Collected data entries
_ _ _
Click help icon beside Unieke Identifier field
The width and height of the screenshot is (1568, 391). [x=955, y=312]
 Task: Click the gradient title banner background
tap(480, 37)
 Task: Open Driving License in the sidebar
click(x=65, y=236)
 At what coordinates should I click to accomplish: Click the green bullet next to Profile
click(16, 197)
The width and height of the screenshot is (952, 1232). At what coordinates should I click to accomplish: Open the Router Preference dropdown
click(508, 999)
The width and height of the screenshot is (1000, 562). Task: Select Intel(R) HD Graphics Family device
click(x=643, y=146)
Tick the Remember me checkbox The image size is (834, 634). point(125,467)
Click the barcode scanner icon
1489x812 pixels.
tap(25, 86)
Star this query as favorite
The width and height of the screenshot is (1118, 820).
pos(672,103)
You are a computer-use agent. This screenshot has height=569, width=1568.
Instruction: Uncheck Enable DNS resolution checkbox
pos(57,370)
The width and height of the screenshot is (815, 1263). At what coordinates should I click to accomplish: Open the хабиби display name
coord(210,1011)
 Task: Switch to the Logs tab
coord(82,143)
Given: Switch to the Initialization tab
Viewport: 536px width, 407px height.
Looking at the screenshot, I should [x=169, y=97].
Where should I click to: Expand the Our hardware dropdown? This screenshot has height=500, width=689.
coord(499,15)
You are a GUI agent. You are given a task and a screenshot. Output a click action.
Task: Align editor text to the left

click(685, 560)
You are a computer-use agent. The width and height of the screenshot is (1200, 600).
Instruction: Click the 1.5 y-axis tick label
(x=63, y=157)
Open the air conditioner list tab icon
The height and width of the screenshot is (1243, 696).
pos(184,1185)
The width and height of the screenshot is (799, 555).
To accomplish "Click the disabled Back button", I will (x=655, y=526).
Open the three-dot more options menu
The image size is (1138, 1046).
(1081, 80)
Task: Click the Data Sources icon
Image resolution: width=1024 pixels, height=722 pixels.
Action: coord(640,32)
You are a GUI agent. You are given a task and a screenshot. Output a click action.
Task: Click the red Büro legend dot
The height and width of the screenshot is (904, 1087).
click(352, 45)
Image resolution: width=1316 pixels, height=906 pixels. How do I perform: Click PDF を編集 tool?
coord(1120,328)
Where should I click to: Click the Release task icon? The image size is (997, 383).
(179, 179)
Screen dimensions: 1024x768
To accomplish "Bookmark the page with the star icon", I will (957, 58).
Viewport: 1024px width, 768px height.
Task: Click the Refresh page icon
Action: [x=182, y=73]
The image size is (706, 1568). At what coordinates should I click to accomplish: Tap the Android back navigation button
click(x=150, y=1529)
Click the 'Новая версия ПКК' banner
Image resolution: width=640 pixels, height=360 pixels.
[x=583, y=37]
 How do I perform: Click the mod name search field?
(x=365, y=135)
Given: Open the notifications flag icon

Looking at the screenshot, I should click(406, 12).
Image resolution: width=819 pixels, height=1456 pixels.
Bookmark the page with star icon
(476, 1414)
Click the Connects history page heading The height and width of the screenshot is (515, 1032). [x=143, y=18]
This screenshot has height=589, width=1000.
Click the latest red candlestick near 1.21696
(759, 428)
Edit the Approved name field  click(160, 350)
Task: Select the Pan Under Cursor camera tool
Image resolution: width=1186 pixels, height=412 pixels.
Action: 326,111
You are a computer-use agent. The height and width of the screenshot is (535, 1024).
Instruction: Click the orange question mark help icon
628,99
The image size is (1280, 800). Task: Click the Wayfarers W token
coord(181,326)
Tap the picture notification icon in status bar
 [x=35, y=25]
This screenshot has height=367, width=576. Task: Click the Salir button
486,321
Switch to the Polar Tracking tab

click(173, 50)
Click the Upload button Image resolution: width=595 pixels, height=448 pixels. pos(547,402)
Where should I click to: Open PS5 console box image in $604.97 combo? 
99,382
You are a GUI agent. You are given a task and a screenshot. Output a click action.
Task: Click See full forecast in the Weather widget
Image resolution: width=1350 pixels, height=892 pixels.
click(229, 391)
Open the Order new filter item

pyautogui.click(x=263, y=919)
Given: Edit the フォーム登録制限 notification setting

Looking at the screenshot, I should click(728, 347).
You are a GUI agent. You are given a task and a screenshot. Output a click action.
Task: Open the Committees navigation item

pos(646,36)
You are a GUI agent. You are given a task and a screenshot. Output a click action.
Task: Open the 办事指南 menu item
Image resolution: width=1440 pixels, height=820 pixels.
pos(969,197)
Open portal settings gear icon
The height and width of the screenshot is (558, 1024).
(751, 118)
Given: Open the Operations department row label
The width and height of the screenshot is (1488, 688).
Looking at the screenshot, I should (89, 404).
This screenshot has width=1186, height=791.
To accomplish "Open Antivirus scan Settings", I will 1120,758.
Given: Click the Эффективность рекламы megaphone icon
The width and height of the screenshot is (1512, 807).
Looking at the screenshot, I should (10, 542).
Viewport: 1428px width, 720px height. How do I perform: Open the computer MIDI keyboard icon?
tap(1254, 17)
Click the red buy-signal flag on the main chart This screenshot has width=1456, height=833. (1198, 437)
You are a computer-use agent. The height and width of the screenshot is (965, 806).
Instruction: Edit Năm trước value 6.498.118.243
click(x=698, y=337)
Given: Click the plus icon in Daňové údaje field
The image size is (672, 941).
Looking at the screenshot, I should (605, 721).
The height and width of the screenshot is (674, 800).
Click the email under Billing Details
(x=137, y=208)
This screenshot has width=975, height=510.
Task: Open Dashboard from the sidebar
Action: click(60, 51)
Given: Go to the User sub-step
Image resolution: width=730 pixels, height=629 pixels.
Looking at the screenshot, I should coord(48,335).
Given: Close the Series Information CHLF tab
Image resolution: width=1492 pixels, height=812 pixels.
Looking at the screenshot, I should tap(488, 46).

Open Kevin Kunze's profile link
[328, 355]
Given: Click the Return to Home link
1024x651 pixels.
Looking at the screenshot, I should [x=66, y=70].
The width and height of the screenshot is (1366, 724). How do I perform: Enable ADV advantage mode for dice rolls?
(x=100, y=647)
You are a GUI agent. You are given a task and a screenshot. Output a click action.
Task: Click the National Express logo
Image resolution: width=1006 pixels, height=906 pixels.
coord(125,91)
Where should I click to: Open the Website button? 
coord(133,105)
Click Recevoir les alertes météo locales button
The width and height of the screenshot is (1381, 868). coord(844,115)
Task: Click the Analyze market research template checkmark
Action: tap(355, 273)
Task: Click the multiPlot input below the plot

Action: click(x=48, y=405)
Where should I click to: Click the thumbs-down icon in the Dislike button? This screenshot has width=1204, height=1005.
_ _ _
The data above, all of it, needs to be output exactly as written.

**RESULT OF THIS EXERCISE**:
Click help icon beside Unieke Identifier field
The width and height of the screenshot is (1568, 391). [x=955, y=312]
 Task: Click the gradient title banner background
tap(480, 37)
 Task: Open Driving License in the sidebar
click(x=65, y=236)
 At what coordinates should I click to accomplish: Click the green bullet next to Profile
click(16, 197)
The width and height of the screenshot is (952, 1232). At what coordinates should I click to accomplish: Open the Router Preference dropdown
click(508, 999)
The width and height of the screenshot is (1000, 562). Task: Select Intel(R) HD Graphics Family device
click(x=643, y=146)
Tick the Remember me checkbox The image size is (834, 634). point(125,467)
Click the barcode scanner icon
1489x812 pixels.
tap(25, 86)
Star this query as favorite
The width and height of the screenshot is (1118, 820).
pos(672,103)
You are a computer-use agent. This screenshot has height=569, width=1568.
Instruction: Uncheck Enable DNS resolution checkbox
pos(57,370)
The width and height of the screenshot is (815, 1263). At what coordinates should I click to accomplish: Open the хабиби display name
coord(210,1011)
 Task: Switch to the Logs tab
coord(82,143)
Given: Switch to the Initialization tab
Viewport: 536px width, 407px height.
Looking at the screenshot, I should [x=169, y=97].
Where should I click to: Expand the Our hardware dropdown? This screenshot has height=500, width=689.
coord(499,15)
You are a GUI agent. You are given a task and a screenshot. Output a click action.
Task: Align editor text to the left

click(685, 560)
You are a computer-use agent. The width and height of the screenshot is (1200, 600).
Instruction: Click the 1.5 y-axis tick label
(x=63, y=157)
Open the air conditioner list tab icon
The height and width of the screenshot is (1243, 696).
pos(184,1185)
The width and height of the screenshot is (799, 555).
To accomplish "Click the disabled Back button", I will (x=655, y=526).
Open the three-dot more options menu
The image size is (1138, 1046).
(1081, 80)
Task: Click the Data Sources icon
Image resolution: width=1024 pixels, height=722 pixels.
Action: coord(640,32)
You are a GUI agent. You are given a task and a screenshot. Output a click action.
Task: Click the red Büro legend dot
The height and width of the screenshot is (904, 1087).
click(352, 45)
Image resolution: width=1316 pixels, height=906 pixels. How do I perform: Click PDF を編集 tool?
coord(1120,328)
Where should I click to: Click the Release task icon? The image size is (997, 383).
(179, 179)
Screen dimensions: 1024x768
To accomplish "Bookmark the page with the star icon", I will (957, 58).
Viewport: 1024px width, 768px height.
Task: Click the Refresh page icon
Action: [x=182, y=73]
The image size is (706, 1568). At what coordinates should I click to accomplish: Tap the Android back navigation button
click(x=150, y=1529)
Click the 'Новая версия ПКК' banner
Image resolution: width=640 pixels, height=360 pixels.
[x=583, y=37]
 How do I perform: Click the mod name search field?
(x=365, y=135)
Given: Open the notifications flag icon

Looking at the screenshot, I should click(406, 12).
Image resolution: width=819 pixels, height=1456 pixels.
Bookmark the page with star icon
(476, 1414)
Click the Connects history page heading The height and width of the screenshot is (515, 1032). [x=143, y=18]
This screenshot has height=589, width=1000.
Click the latest red candlestick near 1.21696
(759, 428)
Edit the Approved name field  click(160, 350)
Task: Select the Pan Under Cursor camera tool
Image resolution: width=1186 pixels, height=412 pixels.
Action: 326,111
You are a computer-use agent. The height and width of the screenshot is (535, 1024).
Instruction: Click the orange question mark help icon
628,99
The image size is (1280, 800). Task: Click the Wayfarers W token
coord(181,326)
Tap the picture notification icon in status bar
 [x=35, y=25]
This screenshot has height=367, width=576. Task: Click the Salir button
486,321
Switch to the Polar Tracking tab

click(173, 50)
Click the Upload button Image resolution: width=595 pixels, height=448 pixels. pos(547,402)
Where should I click to: Open PS5 console box image in $604.97 combo? 
99,382
You are a GUI agent. You are given a task and a screenshot. Output a click action.
Task: Click See full forecast in the Weather widget
Image resolution: width=1350 pixels, height=892 pixels.
click(229, 391)
Open the Order new filter item

pyautogui.click(x=263, y=919)
Given: Edit the フォーム登録制限 notification setting

Looking at the screenshot, I should click(728, 347).
You are a GUI agent. You are given a task and a screenshot. Output a click action.
Task: Open the Committees navigation item

pos(646,36)
You are a GUI agent. You are given a task and a screenshot. Output a click action.
Task: Open the 办事指南 menu item
Image resolution: width=1440 pixels, height=820 pixels.
pos(969,197)
Open portal settings gear icon
The height and width of the screenshot is (558, 1024).
(751, 118)
Given: Open the Operations department row label
The width and height of the screenshot is (1488, 688).
Looking at the screenshot, I should (89, 404).
This screenshot has width=1186, height=791.
To accomplish "Open Antivirus scan Settings", I will 1120,758.
Given: Click the Эффективность рекламы megaphone icon
The width and height of the screenshot is (1512, 807).
Looking at the screenshot, I should (10, 542).
Viewport: 1428px width, 720px height. How do I perform: Open the computer MIDI keyboard icon?
tap(1254, 17)
Click the red buy-signal flag on the main chart This screenshot has width=1456, height=833. (1198, 437)
You are a computer-use agent. The height and width of the screenshot is (965, 806).
Instruction: Edit Năm trước value 6.498.118.243
click(x=698, y=337)
Given: Click the plus icon in Daňové údaje field
The image size is (672, 941).
Looking at the screenshot, I should (605, 721).
The height and width of the screenshot is (674, 800).
Click the email under Billing Details
(x=137, y=208)
This screenshot has width=975, height=510.
Task: Open Dashboard from the sidebar
Action: click(60, 51)
Given: Go to the User sub-step
Image resolution: width=730 pixels, height=629 pixels.
Looking at the screenshot, I should coord(48,335).
Given: Close the Series Information CHLF tab
Image resolution: width=1492 pixels, height=812 pixels.
Looking at the screenshot, I should tap(488, 46).

Open Kevin Kunze's profile link
[328, 355]
Given: Click the Return to Home link
1024x651 pixels.
Looking at the screenshot, I should [x=66, y=70].
The width and height of the screenshot is (1366, 724). How do I perform: Enable ADV advantage mode for dice rolls?
(x=100, y=647)
You are a GUI agent. You are given a task and a screenshot. Output a click action.
Task: Click the National Express logo
Image resolution: width=1006 pixels, height=906 pixels.
coord(125,91)
Where should I click to: Open the Website button? 
coord(133,105)
Click Recevoir les alertes météo locales button
The width and height of the screenshot is (1381, 868). coord(844,115)
Task: Click the Analyze market research template checkmark
Action: tap(355, 273)
Task: Click the multiPlot input below the plot

Action: click(x=48, y=405)
Where should I click to: Click the thumbs-down icon in the Dislike button? This screenshot has width=1204, height=1005.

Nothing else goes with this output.